→ Activity
When you reach the line containing "Task: Click the" in the records below, set it down exactly, together with every later line through the end, but not the pictures.

→ Stored items
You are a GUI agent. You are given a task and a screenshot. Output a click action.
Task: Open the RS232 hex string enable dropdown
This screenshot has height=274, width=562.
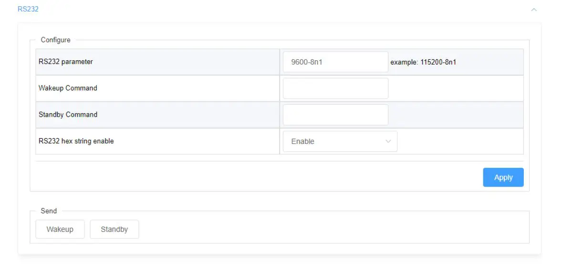click(x=340, y=142)
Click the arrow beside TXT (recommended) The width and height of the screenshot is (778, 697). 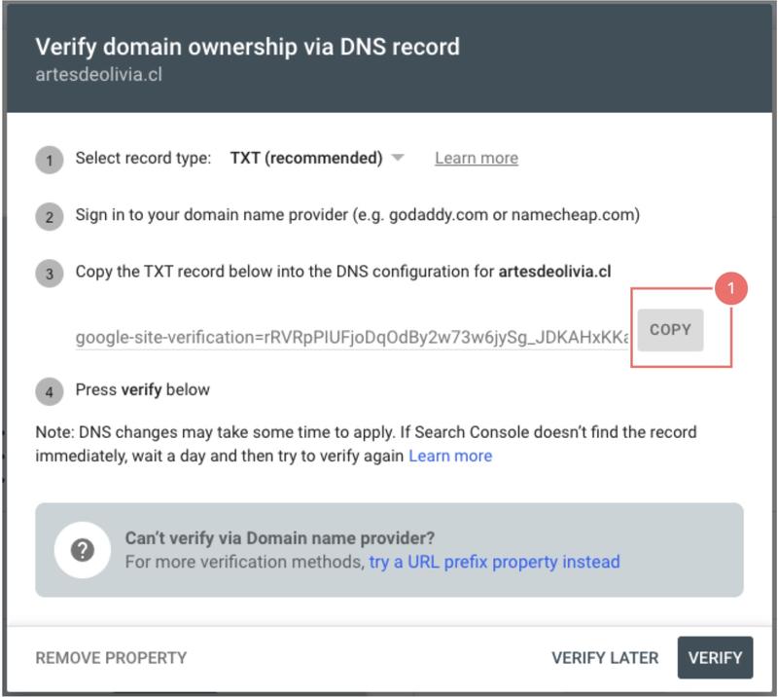tap(398, 158)
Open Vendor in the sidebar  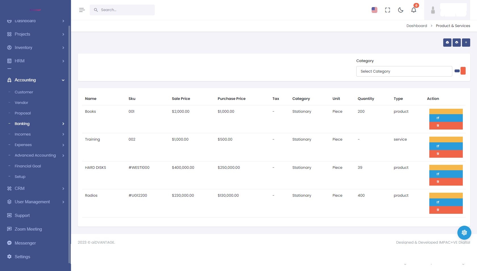tap(21, 103)
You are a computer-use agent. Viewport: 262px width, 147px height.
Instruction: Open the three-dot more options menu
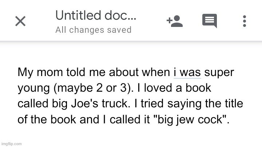tap(245, 21)
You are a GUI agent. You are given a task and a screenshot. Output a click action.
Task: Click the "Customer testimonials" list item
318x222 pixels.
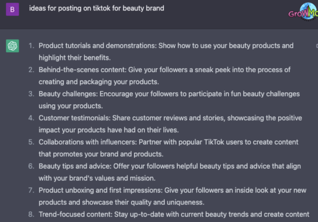[x=170, y=118]
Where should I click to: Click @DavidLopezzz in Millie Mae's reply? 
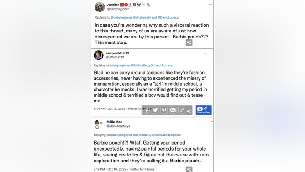pyautogui.click(x=169, y=135)
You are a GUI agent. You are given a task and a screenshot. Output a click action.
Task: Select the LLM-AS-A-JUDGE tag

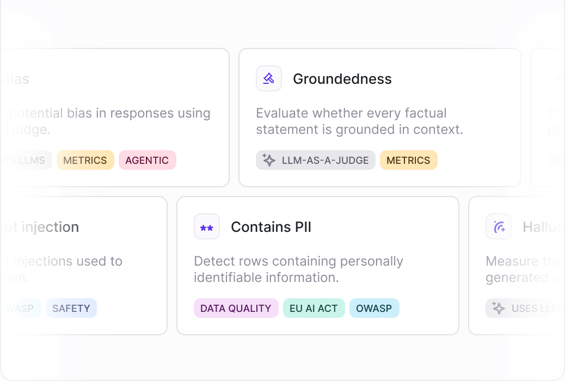click(316, 160)
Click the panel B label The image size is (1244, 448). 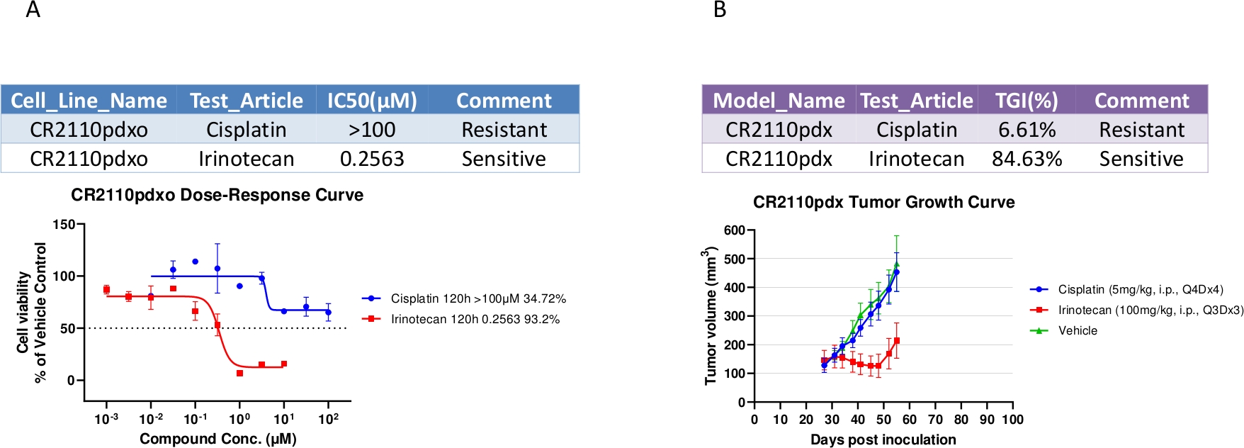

→ Solution below
Task: Click the "Customer testimonials" list item
318x222 pixels.
[x=170, y=118]
Where should I click to: Click @DavidLopezzz in Millie Mae's reply? 
pyautogui.click(x=169, y=135)
You are a GUI agent. You are given a task and a screenshot. Output a click action.
Task: Select the LLM-AS-A-JUDGE tag

click(316, 160)
Click the panel B label The image size is (1244, 448). 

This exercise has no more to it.